§ GOAL OF THE EXERCISE: Give every line of the data again, exactly.

§ SOURCE MATERIAL:
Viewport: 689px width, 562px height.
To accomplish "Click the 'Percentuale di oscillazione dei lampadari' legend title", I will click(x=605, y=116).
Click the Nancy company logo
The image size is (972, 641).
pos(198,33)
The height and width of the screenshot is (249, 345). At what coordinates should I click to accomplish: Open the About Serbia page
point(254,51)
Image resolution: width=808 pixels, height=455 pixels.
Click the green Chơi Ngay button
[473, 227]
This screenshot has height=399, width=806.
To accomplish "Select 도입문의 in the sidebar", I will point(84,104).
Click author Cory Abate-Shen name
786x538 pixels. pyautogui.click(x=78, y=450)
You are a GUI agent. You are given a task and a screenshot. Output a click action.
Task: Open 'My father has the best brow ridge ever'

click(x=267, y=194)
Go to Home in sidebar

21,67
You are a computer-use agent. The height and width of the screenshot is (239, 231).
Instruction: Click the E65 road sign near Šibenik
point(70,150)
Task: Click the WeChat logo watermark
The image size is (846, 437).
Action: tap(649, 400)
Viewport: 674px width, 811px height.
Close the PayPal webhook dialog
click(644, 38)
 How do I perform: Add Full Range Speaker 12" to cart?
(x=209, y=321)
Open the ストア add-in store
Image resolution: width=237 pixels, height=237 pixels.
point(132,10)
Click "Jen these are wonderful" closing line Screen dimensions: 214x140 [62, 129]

§ WORKED SOLUTION:
Viewport: 689px width, 562px height.
To accomplish "Click the 'Percentuale di oscillazione dei lampadari' legend title", I will click(x=605, y=116).
Click the Nancy company logo
The image size is (972, 641).
pos(198,33)
The height and width of the screenshot is (249, 345). At what coordinates should I click to accomplish: Open the About Serbia page
point(254,51)
Image resolution: width=808 pixels, height=455 pixels.
Click the green Chơi Ngay button
[473, 227]
This screenshot has height=399, width=806.
To accomplish "Select 도입문의 in the sidebar", I will point(84,104).
Click author Cory Abate-Shen name
786x538 pixels. pyautogui.click(x=78, y=450)
You are a GUI agent. You are given a task and a screenshot. Output a click action.
Task: Open 'My father has the best brow ridge ever'

click(x=267, y=194)
Go to Home in sidebar

21,67
You are a computer-use agent. The height and width of the screenshot is (239, 231).
Instruction: Click the E65 road sign near Šibenik
point(70,150)
Task: Click the WeChat logo watermark
The image size is (846, 437).
Action: tap(649, 400)
Viewport: 674px width, 811px height.
Close the PayPal webhook dialog
click(644, 38)
 How do I perform: Add Full Range Speaker 12" to cart?
(x=209, y=321)
Open the ストア add-in store
Image resolution: width=237 pixels, height=237 pixels.
point(132,10)
Click "Jen these are wonderful" closing line Screen dimensions: 214x140 [62, 129]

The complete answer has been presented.